Henriksen et al. [1] used the EuroQol-5D visual analogue scale (EQ-5D VAS), which is a measure of perceived health status, not of quality of life. The VAS is a single item, usually presented in combination with the five-item EQ-5D, that asks participants to rate ‘how good or bad your health is today’ on a scale of 0 to 100. The single VAS item does not refer to quality of life in either the question wording or the anchors of the VAS. Many important studies, including the UK Prospective Diabetes Study (UKPDS) [2], have mistakenly assumed measures of health status to be synonymous with measures of quality of life. However, health is just one element of quality of life, and people with diabetes often consider other aspects, such as family, social life and work, to be more important to their quality of life than health status alone [3]. The limitations of misinterpreting the EQ-5D as a measure of quality of life have also been highlighted in the literature [3, 4].

Henriksen et al. [1] assert that the statistically significant difference in VAS scores observed the evening following an episode of nocturnal hypoglycaemia, as compared with nights without hypoglycaemia, is also a clinically important difference. However, the reference cited to support their approach [5] does not include data from people with diabetes. In addition, the previous publication [5] examined only the clinical significance of the EQ-5D descriptive system (i.e. the five items) without reporting a clinically important difference in VAS scores. The clinical importance of the difference in VAS scores is, therefore, uncertain.

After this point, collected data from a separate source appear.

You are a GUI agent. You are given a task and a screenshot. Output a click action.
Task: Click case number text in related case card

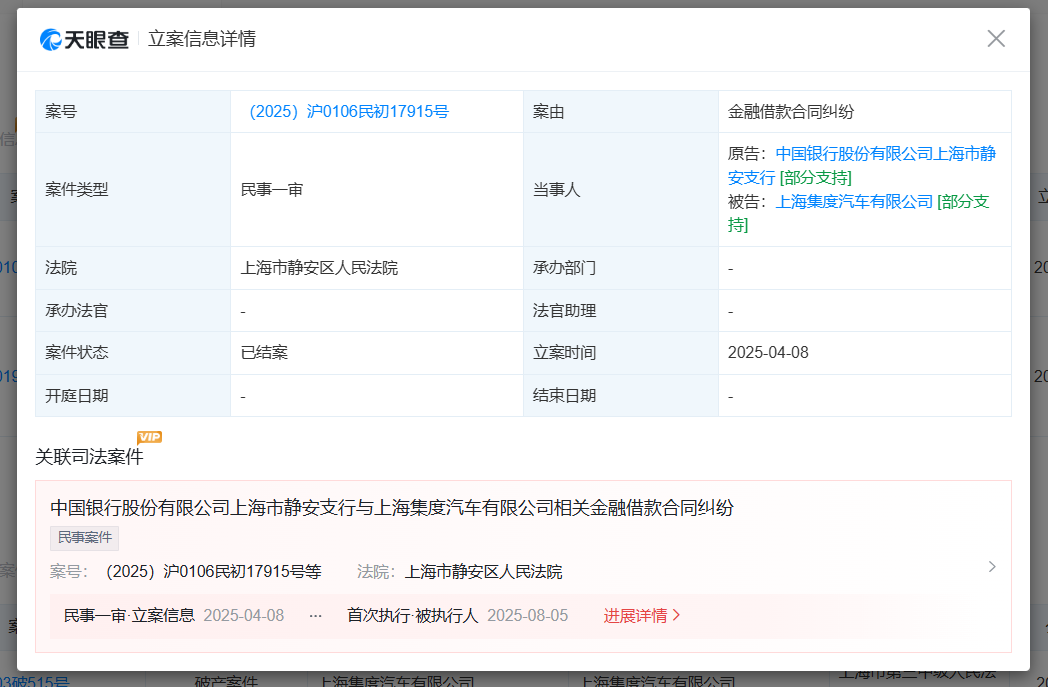[213, 572]
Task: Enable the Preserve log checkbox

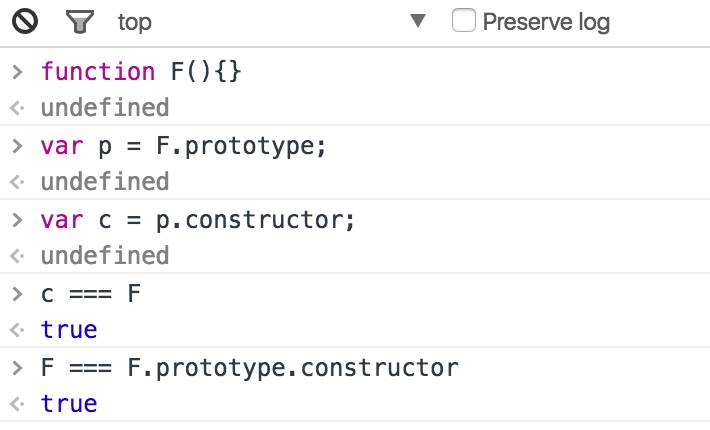Action: tap(464, 20)
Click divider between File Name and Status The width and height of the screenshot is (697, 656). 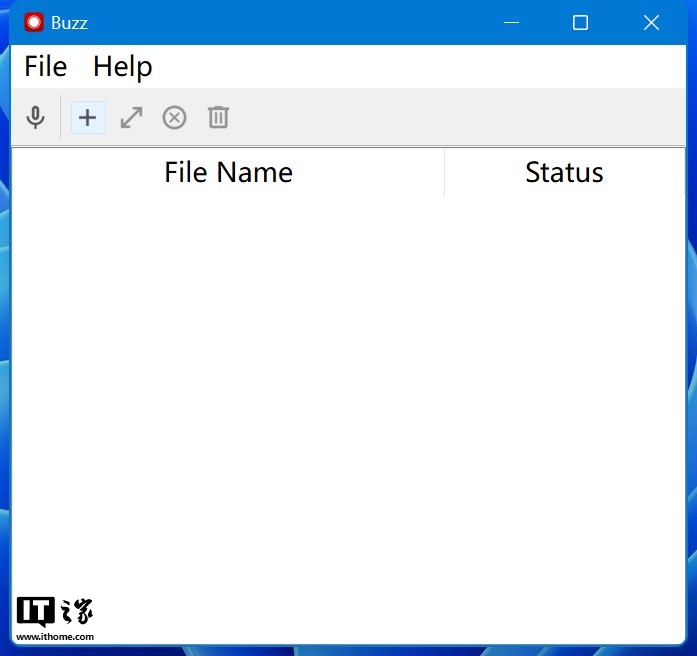click(x=444, y=172)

Overall, we acknowledge Henriksen et al’s important contribution to understanding the impact of continuous glucose monitoring (CGM)-detected asymptomatic hypoglycaemia. Based on the above points, we believe the most accurate interpretation of the data is that CGM-detected asymptomatic nocturnal hypoglycaemia among people with impaired awareness of hypoglycaemia was associated with a statistically significant increase in self-rated ‘health status’ (as measured by the EQ-5D VAS), but that the clinical importance of this increase is uncertain. These findings make it clear that, as we focus on CGM-detected, asymptomatic hypoglycaemia in clinical care, we must understand its relevance and impact on self-management, health and quality of life. There are risks on either side if the impact is under- or over-estimated. The Hypoglycaemia – REdefining SOLutions for better liVEs (Hypo-RESOLVE) Consortium, funded by the EU IMI2, is already working on this important question [6]. As part of Hypo-RESOLVE, the Hypoglycaemia – MEasurement, ThResholds and ImpaCtS (Hypo-METRICS) study aims to use CGM in combination with a smartphone-based app that assesses daily functioning in the morning, afternoon and evening. This study will bring new insights into the temporal relationships between asymptomatic and symptomatic episodes of hypoglycaemia and daily functioning on a broad scale (e.g. sleep quality, mood, energy levels, cognitive functioning, social functioning and productivity) [6]. To fully understand how hypoglycaemia has an impact on quality of life, we need valid measurement, and this too is being investigated in the Hypo-RESOLVE project [7]. There is an urgent need for new instruments to capture the relevant impact of hypoglycaemia on quality of life.

We believe consideration of the above points and the research being conducted in the Hypo-RESOLVE project is essential for advancing our understanding of the impact of hypoglycaemia on quality of life in people living with diabetes.